Bien entendu, je ne veux rien minimiser, mais votre action et ses fruits apparaîtront par la suite. Entre temps, vous devez agir sur votre entourage, dans les actions quotidiennes, même si celles-ci restent cachées et secondaires. C’est ce qui est dit à propos de la Tsédaka que chacun et chacune est tenu de donner. Et, il en est de même pour la Tsédaka spirituelle. Il n’est pas un Juif qui ne puisse en donner, ici et maintenant.
Il est clair que mon but n’est pas de vous faire de la morale. Je me base sur l’affirmation de nos Sages selon laquelle “ nous sommes des travailleurs du jour ”(4), c’est-à-dire que nous devons apporter la clarté. Il est donc de mon devoir de vous exprimer ma conception et d’émettre le vœu que vous fassiez le bon choix, c’est-à-dire que vous preniez une part active aux actions dont les fruits se manifesteront à court terme, que vous ne vous contentiez pas de vous préparer à une action grandiose.

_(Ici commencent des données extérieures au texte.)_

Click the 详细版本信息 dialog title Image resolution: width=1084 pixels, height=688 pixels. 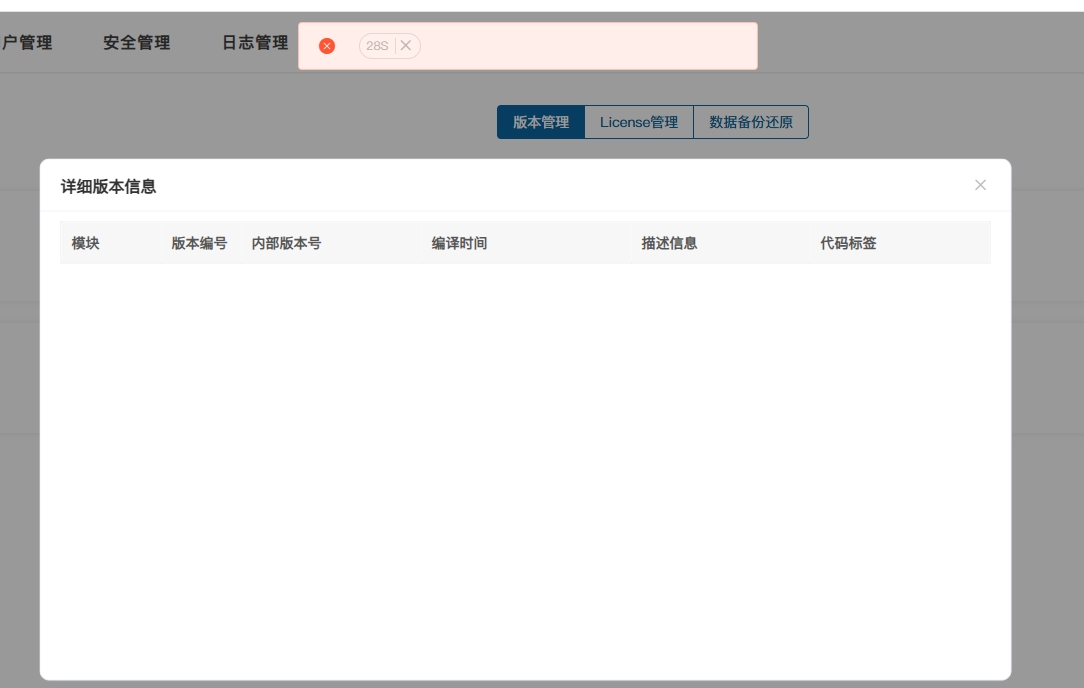[x=108, y=186]
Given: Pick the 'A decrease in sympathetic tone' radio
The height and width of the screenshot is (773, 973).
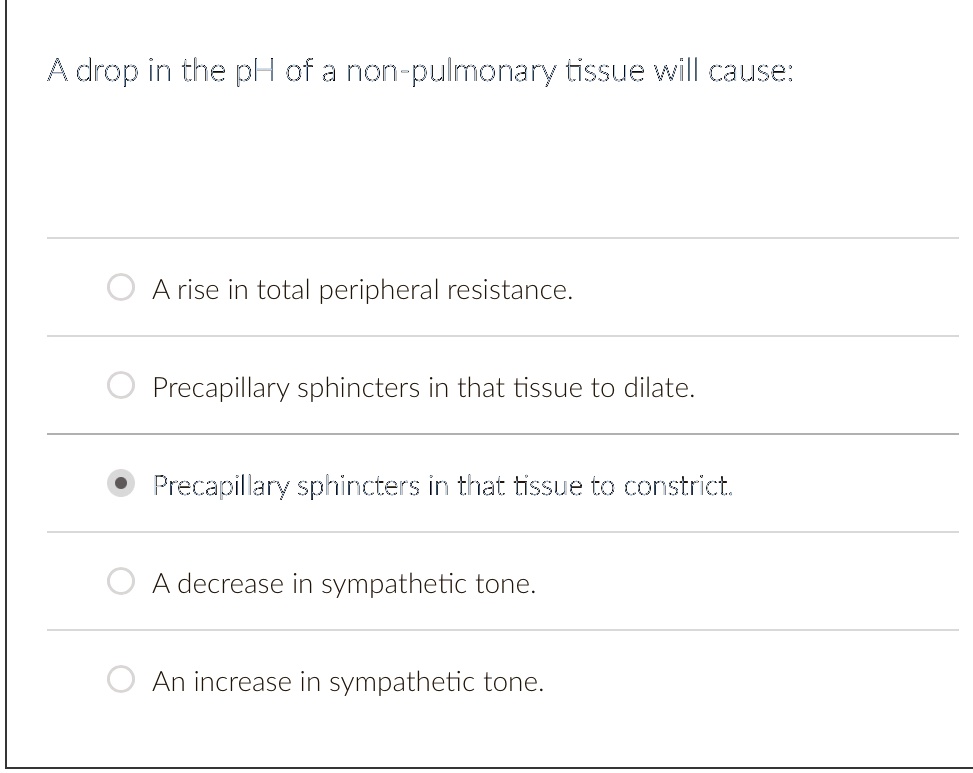Looking at the screenshot, I should point(121,581).
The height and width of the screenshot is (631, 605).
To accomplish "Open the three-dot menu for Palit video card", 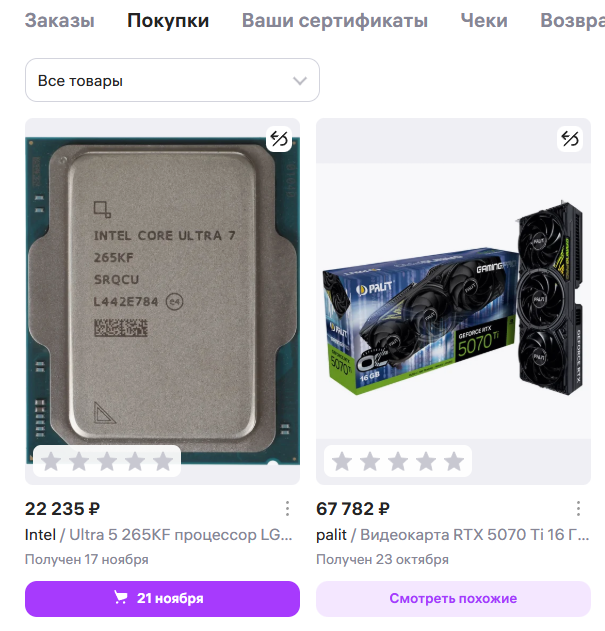I will tap(578, 509).

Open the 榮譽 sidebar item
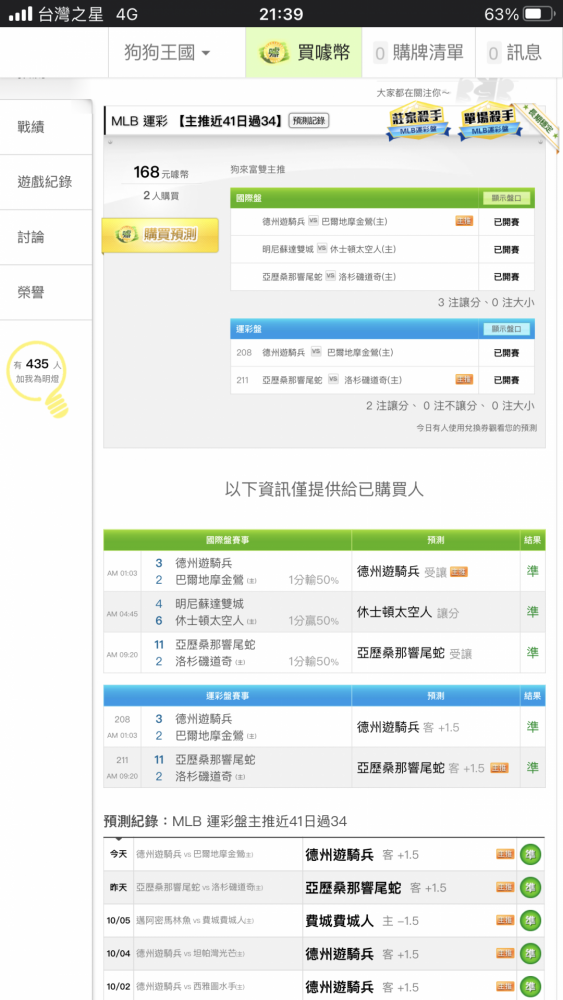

Je souligne encore une fois que cela ne vous dispense pas de mener de telles actions. Comme vous le savez, nos Sages disent : “ Ne soupèse pas les Mitsvot de la Torah, de la plus légère à la plus grave ”, c’est-à-dire même lorsque la Torah porte témoignage que l’une est la plus légère et l’autre, la plus grave. Combien plus en est-il ainsi pour ce qui reste livré au jugement de l’homme.
Après ce qui est dit au début de ma lettre, j’espère qu’il est inutile de répéter encore une fois qu’il n’est nullement dans mon intention de vous inspirer le désespoir, de tenir des propos terribles ou même de refroidir votre ardeur pour ce qui vous paraît si important. Mon but est uniquement d’aider à construire et surtout de vous rappeler votre obligation envers votre environnement immédiat, celle d’y diffuser le luminaire de la Torah, qui est l’enseignement de la ‘Hassidout, ses pratiques et ses voies. Et, rien ne résiste à la volonté.
Je vous remercie de m’avoir adressé l’article relatif à mon père, qui a été publié.
Avec ma bénédiction pour que vous donniez de bonnes nouvelles de tout cela,
Notes
(1) Voir, à ce sujet, la lettre n°3267.
(2) Voir, à ce sujet, la lettre n°2658.
(3) En Terre Sainte.
(4) Voir, à ce sujet, la lettre n°3041.